Edwin Hiatt was arrested in Burke County, North Carolina in the 1985 murder of famous TV director Barry Crane. Did he do it?
“Anything is possible back then,” Hiatt said as he was being escorted in handcuffs. “I was big into drugs.”
Those who currently know him insist he’s a great person, but the details of Crane’s death remain ugly by any standard. Police in Los Angeles, California said a housekeeper found the victim dead, wrapped in bedding. He had been beaten and strangled to death. Crane was known as a director and producer on shows like “The Six Million Dollar Man,” “Mission: Impossible,” “Wonder Woman,” and “Hawaii Five-O.” Remarkably, he also made time to become the most dominant bridge player of his era.
Hiatt told reporters Thursday that he had no memory of the murder, though “bits and pieces” were brought back to him by “suggestion.”
Investigators at the time said Crane’s car was stolen from the property, and found July 5, 1985 near Frazier Park, California, according to The Morganton News-Herald. Los Angeles police said they broke the case last year when a fingerprint specialist ran prints from Cranes car, and found one that matched Hiatt. They tracked him down by issuing search warrants to Facebook and Verizon.
FBI investigators claimed to find the defendant working at a car repair shop, where they saw him threw away a coffee cup and cigarette butts in the parking lot. They picked it up. Authorities said DNA from two of the items records matched DNA from five cigarette butts in the ashtray’s of Crane’s vehicle. The outlet mentioned previous, unrelated criminal cases: for getting caught with a stolen car in Utah in 1985, and a 1997 domestic violence charge in which he allegedly attacked his ex-wife so violently she vomited.
Hiatt appeared in court on Friday using a wheelchair. Authorities want to extradite him back to Los Angeles, California where’d face the criminal case, but he told the judge that he could not make a decision about this because he didn’t get medication.

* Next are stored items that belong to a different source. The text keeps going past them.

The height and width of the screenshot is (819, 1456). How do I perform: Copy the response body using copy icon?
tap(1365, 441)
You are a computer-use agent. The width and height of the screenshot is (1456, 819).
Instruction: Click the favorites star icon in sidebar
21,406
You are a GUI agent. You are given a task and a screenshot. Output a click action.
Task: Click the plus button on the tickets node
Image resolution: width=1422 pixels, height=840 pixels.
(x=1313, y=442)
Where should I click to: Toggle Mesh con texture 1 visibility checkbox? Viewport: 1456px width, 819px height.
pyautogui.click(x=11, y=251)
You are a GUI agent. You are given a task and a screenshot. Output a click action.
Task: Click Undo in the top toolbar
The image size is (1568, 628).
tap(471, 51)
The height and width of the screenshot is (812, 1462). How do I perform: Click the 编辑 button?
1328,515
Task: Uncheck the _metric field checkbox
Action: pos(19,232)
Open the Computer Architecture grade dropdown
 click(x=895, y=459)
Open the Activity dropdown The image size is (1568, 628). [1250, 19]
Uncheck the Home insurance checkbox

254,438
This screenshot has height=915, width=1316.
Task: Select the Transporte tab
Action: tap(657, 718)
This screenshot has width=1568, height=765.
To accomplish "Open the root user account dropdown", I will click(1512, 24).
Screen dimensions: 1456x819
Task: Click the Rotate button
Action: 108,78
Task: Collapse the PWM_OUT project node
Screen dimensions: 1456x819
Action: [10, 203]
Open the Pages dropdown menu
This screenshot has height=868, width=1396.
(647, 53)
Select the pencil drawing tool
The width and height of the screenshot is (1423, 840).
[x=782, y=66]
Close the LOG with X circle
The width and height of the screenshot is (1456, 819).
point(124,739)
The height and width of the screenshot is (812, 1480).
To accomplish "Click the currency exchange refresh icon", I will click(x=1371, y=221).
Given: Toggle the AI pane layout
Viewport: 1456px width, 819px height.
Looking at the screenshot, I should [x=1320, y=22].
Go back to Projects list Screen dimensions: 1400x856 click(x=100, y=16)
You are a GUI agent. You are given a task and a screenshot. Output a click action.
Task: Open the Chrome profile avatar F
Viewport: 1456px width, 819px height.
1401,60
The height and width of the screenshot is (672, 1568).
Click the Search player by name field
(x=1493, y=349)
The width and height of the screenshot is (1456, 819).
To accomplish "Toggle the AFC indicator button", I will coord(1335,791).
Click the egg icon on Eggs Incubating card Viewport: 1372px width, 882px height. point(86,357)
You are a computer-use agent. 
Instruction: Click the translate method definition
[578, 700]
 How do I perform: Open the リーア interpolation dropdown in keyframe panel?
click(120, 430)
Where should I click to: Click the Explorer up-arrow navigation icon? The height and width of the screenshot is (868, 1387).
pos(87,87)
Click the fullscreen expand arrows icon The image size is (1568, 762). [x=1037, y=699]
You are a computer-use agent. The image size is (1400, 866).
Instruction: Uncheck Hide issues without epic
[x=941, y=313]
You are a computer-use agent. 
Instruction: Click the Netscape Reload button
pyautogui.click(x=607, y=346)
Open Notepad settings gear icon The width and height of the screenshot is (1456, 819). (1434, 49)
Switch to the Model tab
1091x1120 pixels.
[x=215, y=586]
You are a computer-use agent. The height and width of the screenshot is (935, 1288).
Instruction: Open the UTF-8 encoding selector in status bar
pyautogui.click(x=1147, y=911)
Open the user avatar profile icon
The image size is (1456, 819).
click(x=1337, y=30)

An extradition hearing was set for June 7. His attorney Steve Cheuvront told Law&Crime in a phone interview that if Hiatt didn’t get better, he would have a local expert examine him out of an abundance of caution, and make sure his client is competent to make a decision about extradition.
The defendant has his share of defenders. Coworker Jason Smith told the News-Herald that Hiatt was a better father to him than his actual dad.
“He wouldn’t hurt a flea,” coworker Dee Hall said, according to USA TODAY.